Impacts of aerosols on cloud system-resolving model simulations of tropical deep convection during TWP-ICE

 

Authors

Wojciech Grabowski — National Center for Atmospheric Research (NCAR)
Hugh Clifton Morrison — University Corporation for Atmospheric Research

Category

Modeling

Description

This presentation will summarize results from several-hundred-member ensemble simulations of aerosol indirect effects on tropical deep convection and associated outflow cirrus clouds. A two-dimensional cloud system-resolving model with a sophisticated two-moment liquid and ice microphysics scheme is used. Simulations are performed with aerosol loadings representing either pristine or polluted conditions and applying forcing data from a 16-day period of monsoon conditions during the 2006 Tropical Warm Pool-International Cloud Experiment (TWP-ICE).

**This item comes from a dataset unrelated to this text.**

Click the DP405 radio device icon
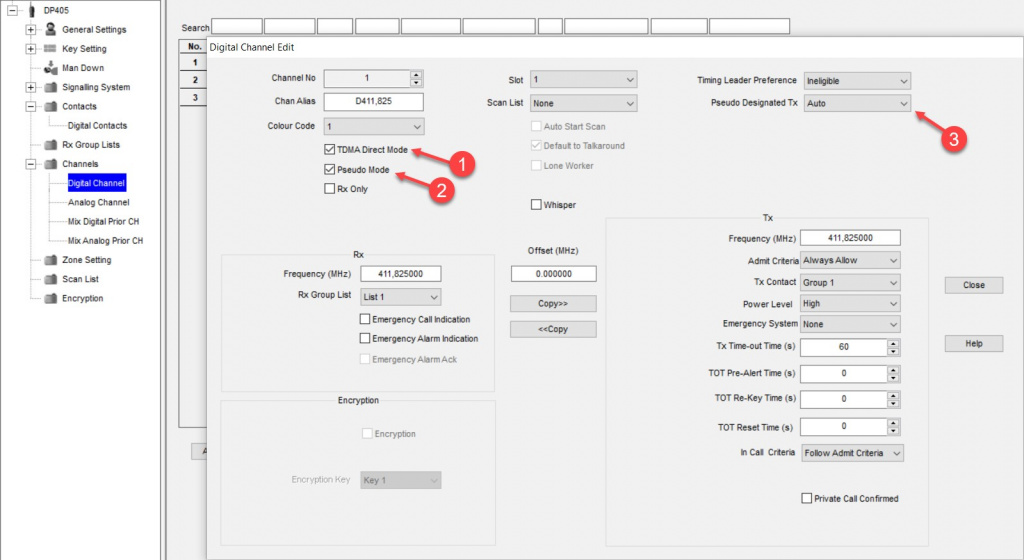The width and height of the screenshot is (1024, 560). click(x=31, y=10)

Aerosols are shown to have little impact on the atmospheric storage of water and static energy tropospheric as well as tropospheric destabilization, and therefore, surface precipitation is practically insensitive to aerosols given the prescribed large-scale forcing and SST. The spread of the TOA radiative fluxes among different ensemble members for the same aerosol loading is surprisingly large, exceeding 30 W/m2 even when averaged over the entire 16-day period. The ensemble approach demonstrates that there is a statistically significant small weakening of convection in the polluted simulations compared to pristine, in contrast to the hypothesis of convective invigoration as a result of aerosol loading. Despite this weakening, the cloud-top heights and ice water paths are higher in polluted conditions because of smaller ice particle sizes and thus smaller fall velocities. Such a conclusion offers a different interpretation of recent satellite observations of tropical deep convection in pristine and polluted environments. A more extensive analysis of satellite data (CALIPSO, CLOUDSAT, and MODIS) shows that aerosol impacts are significantly smaller than suggested by previous studies.